## WORK TO BE COMPLETED
Answer these from the cycling tale below:
(a) In what year was Kübler said to be riding Mont Ventoux for the first time in the Tour de France?
(b) What did Géminiani say about the Ventoux when he told Kübler to calm down?
(c) Besides Géminiani, who passed Kübler on the way into Avignon?

## SOURCE EXTRACT
■ ■ ■ ■

Tales from the peloton, August 4, 2007

Ferdy and Géminiani play 'telephone'

One of the beautiful things about cycling is all the outrageous stories that get passed down through the generations. Sometimes the sagas are embellished a bit along the way, and keep growing like a big childhood game of 'telephone'. Cyclingnews' Les Woodland recounts another tale from the distant past.

Ferdinand Kübler (R)
Photo ©: AFP Photo
(Click for larger image)

Isn't it a shame when a good yarn dies? There's this lovely story about Ferdy Kübler, for instance. It says that in 1955 he was riding Mont Ventoux for the first time in the Tour de France when, characteristically, he went into a frantic attack from the start. Astonished and no doubt hoping not to have to retaliate, Raphaël Géminiani turned to him, told him to calm down, and said: "The Ventoux isn't a mountain like any other."

To which Kübler replied in his characteristic way: "Ferdy also not racer like others; Ferdy grand champion win at Avignon." After which he attacked again 10km from the top, began foaming at the mouth, started weaving about the road and became delirious. On the way into Avignon where he thought he'd win, having been passed by Géminiani and by Louison Bobet, he ran into a bar. When he re-emerged and got on his bike and prepared to go off the wrong way, a startled drinker grabbed him and pointed him in the right direction.

Kübler then stared at him and shouted: "Stand back! Ferdy's going to explode!"

■ ■ ■ ■

## SUPPLIED INFORMATION
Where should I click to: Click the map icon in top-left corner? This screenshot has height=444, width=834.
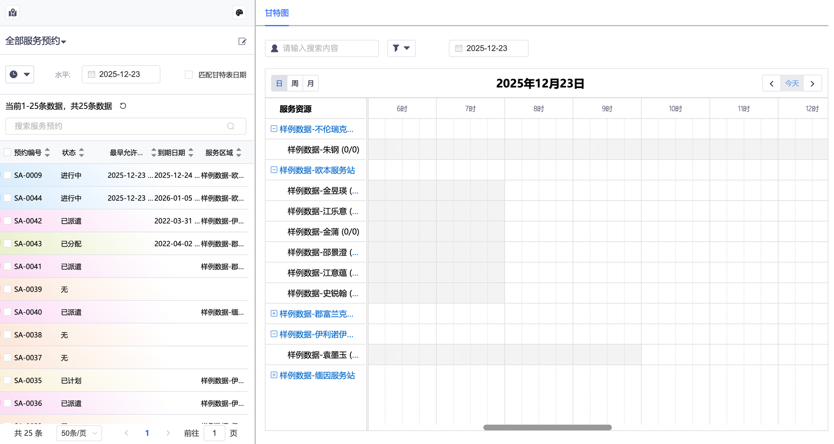tap(13, 13)
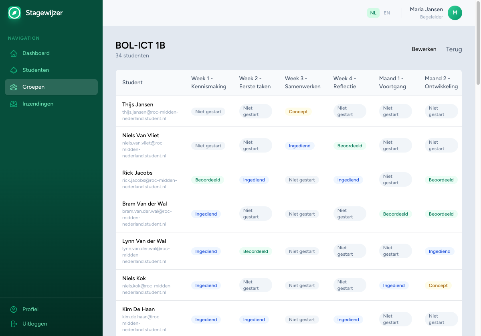Click the Profiel user icon
This screenshot has width=481, height=336.
click(x=14, y=310)
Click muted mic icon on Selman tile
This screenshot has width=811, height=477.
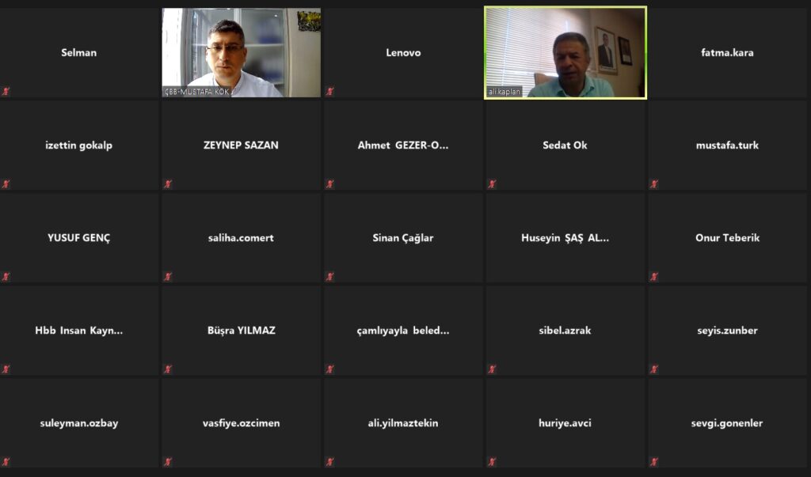pos(6,92)
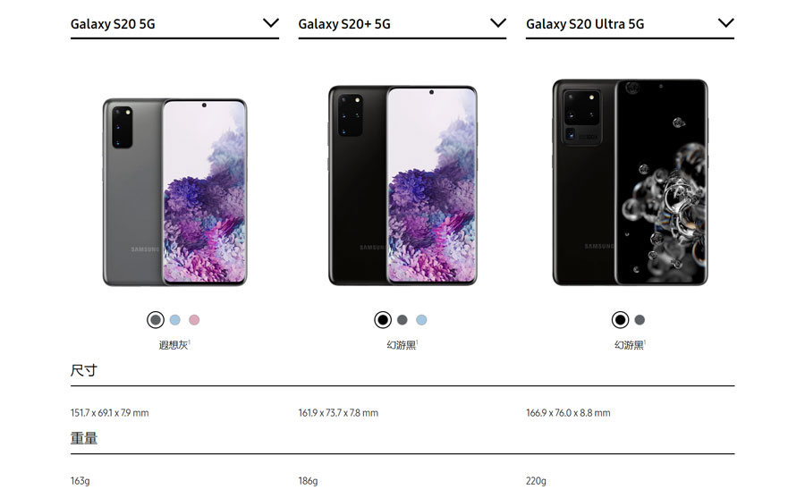The height and width of the screenshot is (498, 805).
Task: Choose gray color for Galaxy S20+ 5G
Action: tap(403, 320)
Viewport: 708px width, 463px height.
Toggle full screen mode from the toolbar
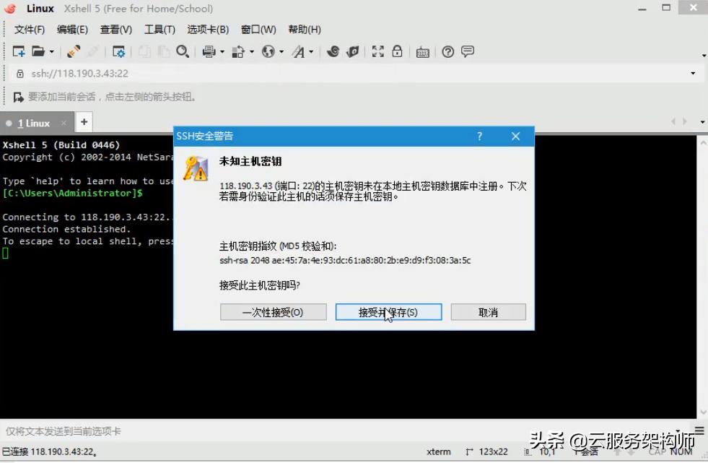[378, 51]
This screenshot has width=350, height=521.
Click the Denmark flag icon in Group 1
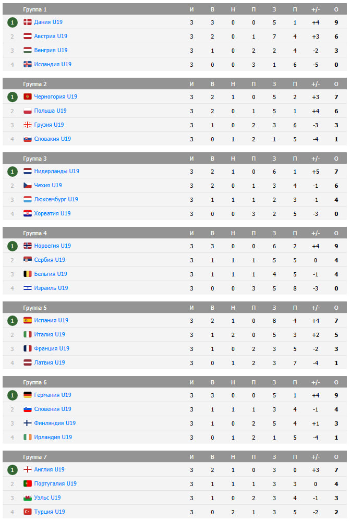click(28, 22)
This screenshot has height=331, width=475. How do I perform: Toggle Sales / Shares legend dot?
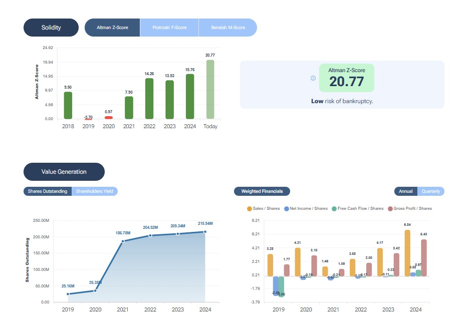click(250, 208)
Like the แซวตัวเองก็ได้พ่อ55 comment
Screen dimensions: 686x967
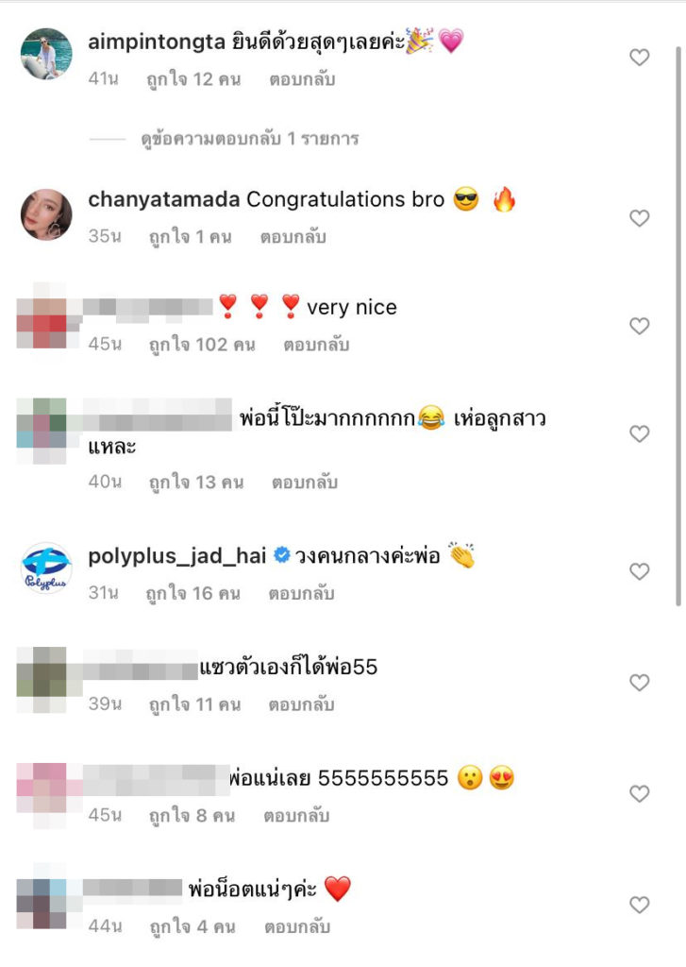[639, 682]
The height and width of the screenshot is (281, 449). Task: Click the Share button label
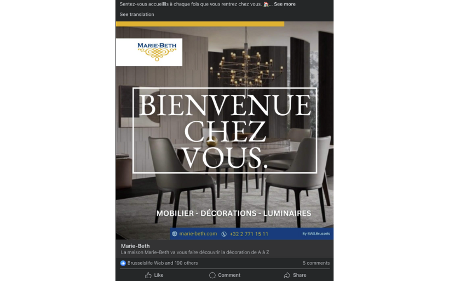(x=300, y=275)
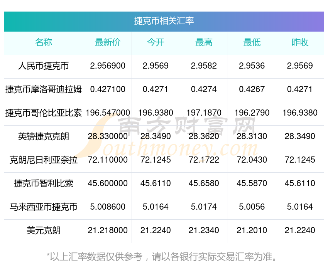The height and width of the screenshot is (269, 328).
Task: Click the 197.1870 highest price cell
Action: tap(204, 113)
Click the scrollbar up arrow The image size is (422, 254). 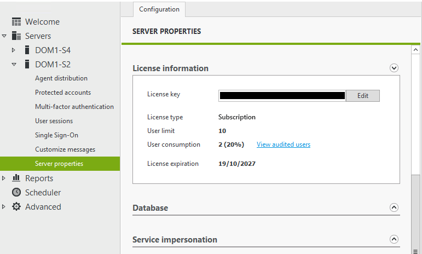coord(415,50)

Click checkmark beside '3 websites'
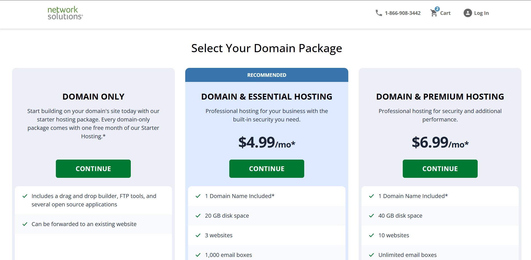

■ ■ ■ ■

## THE COMPLETED TASK
(a) 1955
(b) "The Ventoux isn't a mountain like any other."
(c) Louison Bobet